Он снова посмотрел на старую яхту. У него в корпусе тоже была дыра. Значит, ему надо начинать заделывать ее. Первым делом серьезно поговорить с Андреасом.
– Каин был наркоманом с незапамятных времен, – продолжила Кафа. – Он должен был понимать, как среагирует его организм на такую большую дозу амфетамина.
– Может, ему было нужно накачаться, – предположил Фредрик, задумчиво почесав лоб. – Каин и Авель, – сказал он. – Каин собирался предать кого-то вчера вечером. Того, кого действительно боялся. Поэтому он накачался.
– Да… – тихо ответила Кафа. – Может быть.
Агнес Усе была одета в бежевое пальто с высоким воротником. Они подошли к ней еще до того, как она успела поднять зад с водительского кресла. Она посмотрела на них без тени удивления.
– Вы могли навестить меня на работе.
– Гораздо приятнее приезжать домой к людям, – мило ответила Кафа. – Ваш дом – это ваша душа.
Ухватившись за руль и дверь, Усе вытащила себя из машины. Она показала на костыль на заднем сиденье и посмотрела на Кафу: – Передайте, пожалуйста?

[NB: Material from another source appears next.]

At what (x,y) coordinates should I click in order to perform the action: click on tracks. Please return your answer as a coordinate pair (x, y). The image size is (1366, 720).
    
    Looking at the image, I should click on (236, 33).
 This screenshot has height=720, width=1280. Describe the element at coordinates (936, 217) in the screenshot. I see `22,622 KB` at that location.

Врач припарковалась перед гаражом, находящимся в подвале виллы, и, медленно передвигаясь, провела их вверх по каменным ступеням к входной двери. Должно быть, из ее гостиной открывается вид на Бюннефьорд. На мгновенье Фредрик остановился. Провел рукой по шершавому фасаду. И тут его осенило. Может быть, он все-таки не такой плохой полицейский. Довольный собой, он приложил руку к стене. «Твой дом – это твоя душа».
В прихожей Усе повернулась к ним. Сорок семь, подумал Фредрик. Моложе него, согласно реестру населения. Но ей можно было дать и на десять лет больше. Как минимум. Волосы пострижены, образуя пышную прическу, начес, про который женщины-политики думают, что с его помощью смогут руководить страной; глаза у Агнес были тусклые и невыразительные.
Окна в гостиной закрывали жалюзи, и комната была практически погружена в темноту. Агнес Усе, дойдя до середины комнаты, быстро хлопнула в ладоши. Ничего не произошло, и она сделала еще два шага. Фредрик услышал, как костыль стукнул о перила, и она еще раз хлопнула. Жалюзи поднялись, и лампочки в потолке наполнили гостиную холодным светом.
– Они говорили, это будет так легко, – простонала она.
Гостиная была неброская, но обставлена эксклюзивно. Над черным кожаным диваном висела красно-оранжевая шелкографическая гравюра на металлической пластине. Оттиск был длиннее дивана и напоминал закат или, возможно, вольную интерпретацию трансплантации легких. Врач стояла у винтовой лестницы, ведущей вниз, перила которой были сделаны из матового стекла.
– Мне позвонили, – сказала она. – Старый друг.
Усе посмотрела вниз лестницы.
– Эгон Борг. Он рассказал, что вы задавали вопросы. Обо мне.
Она повернулась к ним.
– Добрый, хороший, маленький, глупый Аксель. Все эти годы. Ни слова. Не знаешь, смеяться или плакать.
Фредрик посмотрел в окно на фьорд. Окна простирались от пола до потолка. Ему подумалось о закрытом баре на вершине одного из отелей в Осло, где писсуары были расположены прямо перед окном, и у тебя появляется ощущение, словно ты мочишься на город. По крайней мере, в мужском туалете было так. Может быть, в женском надобности в таком не было. И тем не менее… разве эта средних лет врач, стоя на костылях, в юбке и вязаном кардигане, сейчас не мочилась на них?
– Большой дом для одинокой дамы, – заметил он.
– Мне так нравится, – ответила та.
– Что у вас в подвале?
– Гараж и студия.
– Однако вы паркуете машину на подъезде?
– А это незаконно?
– Мне пришло это в голову, потому что у вас проблемы с ногами.
– Пойдемте. Я покажу вам.
Агнес Усе нажала на кнопку на широких перилах. Электромотор тихо загудел, и появилась маленькая площадка на пути лестничного марша. Посреди площадки стояла опора с рукояткой, к которой прикреплен ремень.
– Вообще-то нужно крепко пристегиваться, – сказала она, вставая на лестничный лифт. Усе быстро положила руку на рукоятку, и лифт начал движение вниз. – Но я пока еще не стала настолько дряхлой.
Кафа осталась в гостиной, а Фредрик последовал за Усе вниз по лестнице.
– Классные штуки, – сказал он.
– Знаете, сколько стоит тот уродливый шелкографический оттиск? – спросила она. – Больше дома. Мои родители были очень богаты. А я единственный ребенок в семье. Наследников у меня нет, и к людям я не питаю особых симпатий. Не вижу никаких причин оставлять что-то после себя.